The Bureau of Industry and Security (“BIS”) posted yesterday the details of its settlement with Eastways Shipping, a small New-York based freight forwarder. Under the settlement agreement Eastways agreed to pay $70,000 to settle charges that it handled three export shipment of EAR99 scrap metal to Allied Trading Company, a company on BIS’s Entity List. The settlement suspends $10,000 of the penalty provided that the other $60,000 is paid when due and that Eastways commits no further export violations for a one-year period. The value of the shipments was $95,335.
Eastways appears to be a very small company with estimated annual revenues of $930,000 and five employees. It’s quite possible that a company of that size was unaware of the need to check the Entity List or even knew how to do so. That doesn’t excuse the violation, particularly where checking the Entity List and other lists isn’t terribly burdensome, but it does suggest that a fine equal to more than seven percent of the company’s annual revenues and more than 70 percent of the value of the shipment is perhaps overly punitive in this situation.

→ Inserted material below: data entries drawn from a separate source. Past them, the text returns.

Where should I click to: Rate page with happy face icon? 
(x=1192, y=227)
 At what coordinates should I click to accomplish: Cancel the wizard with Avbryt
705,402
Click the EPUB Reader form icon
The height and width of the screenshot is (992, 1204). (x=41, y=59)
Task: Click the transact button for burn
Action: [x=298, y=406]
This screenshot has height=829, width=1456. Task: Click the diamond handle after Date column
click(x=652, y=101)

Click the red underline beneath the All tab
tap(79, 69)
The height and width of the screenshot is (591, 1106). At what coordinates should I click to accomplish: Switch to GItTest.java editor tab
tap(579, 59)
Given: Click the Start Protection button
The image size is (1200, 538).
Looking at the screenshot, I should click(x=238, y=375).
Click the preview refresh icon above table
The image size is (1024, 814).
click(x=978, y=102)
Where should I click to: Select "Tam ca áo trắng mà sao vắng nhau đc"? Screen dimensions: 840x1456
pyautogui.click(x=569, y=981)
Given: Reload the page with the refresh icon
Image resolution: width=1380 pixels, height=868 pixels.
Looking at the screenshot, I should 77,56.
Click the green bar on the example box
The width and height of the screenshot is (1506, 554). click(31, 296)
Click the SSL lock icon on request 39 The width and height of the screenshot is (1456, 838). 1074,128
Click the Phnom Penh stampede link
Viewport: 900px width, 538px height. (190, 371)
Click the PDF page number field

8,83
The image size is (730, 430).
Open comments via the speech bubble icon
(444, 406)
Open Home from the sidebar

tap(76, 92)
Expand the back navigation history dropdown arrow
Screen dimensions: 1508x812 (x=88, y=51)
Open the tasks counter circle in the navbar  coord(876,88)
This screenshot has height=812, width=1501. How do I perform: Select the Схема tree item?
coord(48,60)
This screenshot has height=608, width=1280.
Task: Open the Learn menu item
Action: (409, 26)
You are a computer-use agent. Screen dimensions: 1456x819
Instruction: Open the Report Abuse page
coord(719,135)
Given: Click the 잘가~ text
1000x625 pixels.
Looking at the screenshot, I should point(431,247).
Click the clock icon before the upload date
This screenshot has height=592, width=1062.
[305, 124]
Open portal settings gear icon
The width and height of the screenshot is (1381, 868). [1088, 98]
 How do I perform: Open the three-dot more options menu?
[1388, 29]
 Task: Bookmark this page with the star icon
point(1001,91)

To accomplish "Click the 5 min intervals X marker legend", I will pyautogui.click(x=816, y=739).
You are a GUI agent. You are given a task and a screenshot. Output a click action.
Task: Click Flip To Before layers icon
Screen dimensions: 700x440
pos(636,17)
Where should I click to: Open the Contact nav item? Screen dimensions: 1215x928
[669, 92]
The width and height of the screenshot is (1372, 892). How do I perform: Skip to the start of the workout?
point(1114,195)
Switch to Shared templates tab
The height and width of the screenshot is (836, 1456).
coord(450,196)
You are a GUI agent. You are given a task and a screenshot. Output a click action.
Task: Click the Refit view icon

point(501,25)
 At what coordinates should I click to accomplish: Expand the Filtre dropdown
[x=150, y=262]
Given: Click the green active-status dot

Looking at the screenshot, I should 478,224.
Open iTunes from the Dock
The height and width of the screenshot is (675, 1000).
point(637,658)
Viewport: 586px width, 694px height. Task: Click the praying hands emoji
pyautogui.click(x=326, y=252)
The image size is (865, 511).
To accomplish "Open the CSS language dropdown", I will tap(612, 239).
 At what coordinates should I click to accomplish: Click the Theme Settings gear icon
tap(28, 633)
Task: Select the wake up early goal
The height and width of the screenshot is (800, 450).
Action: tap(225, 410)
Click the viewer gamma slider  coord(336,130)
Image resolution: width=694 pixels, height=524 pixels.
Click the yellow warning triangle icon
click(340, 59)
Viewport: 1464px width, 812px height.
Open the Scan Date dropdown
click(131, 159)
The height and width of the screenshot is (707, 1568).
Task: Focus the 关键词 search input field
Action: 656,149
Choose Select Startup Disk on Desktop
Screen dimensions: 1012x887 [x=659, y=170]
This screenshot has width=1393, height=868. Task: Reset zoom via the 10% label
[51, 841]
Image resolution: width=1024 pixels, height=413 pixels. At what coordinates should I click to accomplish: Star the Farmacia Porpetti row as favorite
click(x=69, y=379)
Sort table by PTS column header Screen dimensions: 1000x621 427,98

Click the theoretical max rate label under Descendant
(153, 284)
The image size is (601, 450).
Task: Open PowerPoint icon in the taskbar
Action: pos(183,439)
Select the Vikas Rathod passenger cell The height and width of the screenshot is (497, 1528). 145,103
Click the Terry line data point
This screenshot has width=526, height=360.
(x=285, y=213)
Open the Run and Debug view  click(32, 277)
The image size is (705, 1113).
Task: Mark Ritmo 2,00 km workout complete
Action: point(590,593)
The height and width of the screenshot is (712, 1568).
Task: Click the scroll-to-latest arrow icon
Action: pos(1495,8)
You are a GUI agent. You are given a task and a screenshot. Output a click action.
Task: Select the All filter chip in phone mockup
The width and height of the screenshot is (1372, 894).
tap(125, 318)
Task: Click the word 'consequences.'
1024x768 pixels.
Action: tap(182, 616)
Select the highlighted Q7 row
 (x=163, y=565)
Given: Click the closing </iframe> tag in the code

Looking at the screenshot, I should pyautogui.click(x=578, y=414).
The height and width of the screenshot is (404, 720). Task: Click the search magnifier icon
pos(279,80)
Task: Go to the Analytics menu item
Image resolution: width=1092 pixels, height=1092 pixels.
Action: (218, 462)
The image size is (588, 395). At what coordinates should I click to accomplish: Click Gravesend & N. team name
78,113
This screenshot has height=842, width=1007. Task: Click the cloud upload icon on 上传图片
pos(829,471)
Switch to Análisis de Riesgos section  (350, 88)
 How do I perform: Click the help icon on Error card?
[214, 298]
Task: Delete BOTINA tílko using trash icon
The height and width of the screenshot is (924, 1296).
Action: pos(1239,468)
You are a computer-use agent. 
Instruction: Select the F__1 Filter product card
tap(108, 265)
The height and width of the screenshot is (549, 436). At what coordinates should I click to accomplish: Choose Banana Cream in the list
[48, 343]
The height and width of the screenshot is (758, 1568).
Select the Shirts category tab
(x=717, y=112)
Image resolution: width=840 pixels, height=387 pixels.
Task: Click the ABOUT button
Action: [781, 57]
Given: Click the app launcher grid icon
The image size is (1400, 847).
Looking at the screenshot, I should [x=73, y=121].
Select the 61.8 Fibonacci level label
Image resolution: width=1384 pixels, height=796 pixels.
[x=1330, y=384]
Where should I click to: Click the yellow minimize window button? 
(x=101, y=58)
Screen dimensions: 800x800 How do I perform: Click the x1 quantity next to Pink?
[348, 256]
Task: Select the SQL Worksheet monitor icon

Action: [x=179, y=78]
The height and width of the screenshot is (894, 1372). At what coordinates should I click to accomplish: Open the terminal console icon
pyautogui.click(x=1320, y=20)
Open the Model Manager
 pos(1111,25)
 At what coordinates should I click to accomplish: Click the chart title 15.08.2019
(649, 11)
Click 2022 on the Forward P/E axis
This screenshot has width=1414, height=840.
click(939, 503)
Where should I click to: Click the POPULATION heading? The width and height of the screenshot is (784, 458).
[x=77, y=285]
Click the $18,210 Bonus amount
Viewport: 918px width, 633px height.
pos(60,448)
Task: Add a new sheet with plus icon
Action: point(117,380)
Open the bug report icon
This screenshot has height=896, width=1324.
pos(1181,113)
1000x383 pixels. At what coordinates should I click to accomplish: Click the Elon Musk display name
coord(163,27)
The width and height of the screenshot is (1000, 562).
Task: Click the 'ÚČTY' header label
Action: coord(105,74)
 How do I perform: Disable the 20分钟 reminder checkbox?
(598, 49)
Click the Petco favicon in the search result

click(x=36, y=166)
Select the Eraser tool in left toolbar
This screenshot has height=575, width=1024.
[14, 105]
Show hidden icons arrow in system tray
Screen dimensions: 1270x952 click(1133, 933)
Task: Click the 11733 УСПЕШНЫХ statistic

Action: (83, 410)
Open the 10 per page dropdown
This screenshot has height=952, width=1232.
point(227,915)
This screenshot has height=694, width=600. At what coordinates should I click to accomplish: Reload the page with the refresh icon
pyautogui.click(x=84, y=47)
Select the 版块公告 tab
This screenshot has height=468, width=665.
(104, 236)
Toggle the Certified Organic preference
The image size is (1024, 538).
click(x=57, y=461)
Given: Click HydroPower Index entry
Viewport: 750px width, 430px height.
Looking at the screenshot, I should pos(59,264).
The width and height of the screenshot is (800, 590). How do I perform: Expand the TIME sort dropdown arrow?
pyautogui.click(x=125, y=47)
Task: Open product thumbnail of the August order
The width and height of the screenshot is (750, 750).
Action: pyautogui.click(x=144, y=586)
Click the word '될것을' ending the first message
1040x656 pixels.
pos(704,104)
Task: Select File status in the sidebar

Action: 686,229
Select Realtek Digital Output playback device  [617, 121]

As I’ve said before, BIS would do more to promote small business compliance by specific outreach efforts targeted at small businesses rather than periodic, and severe, spankings of small businesses that commit minor export violations such as this one. Under the listing for Allied Trading Company there is a presumption of license approval for exports of EAR99 items, so Eastway’s sin was not really exporting the scrap metal, but was for handling an export where the shipper failed to seek a required license that would have been routinely granted.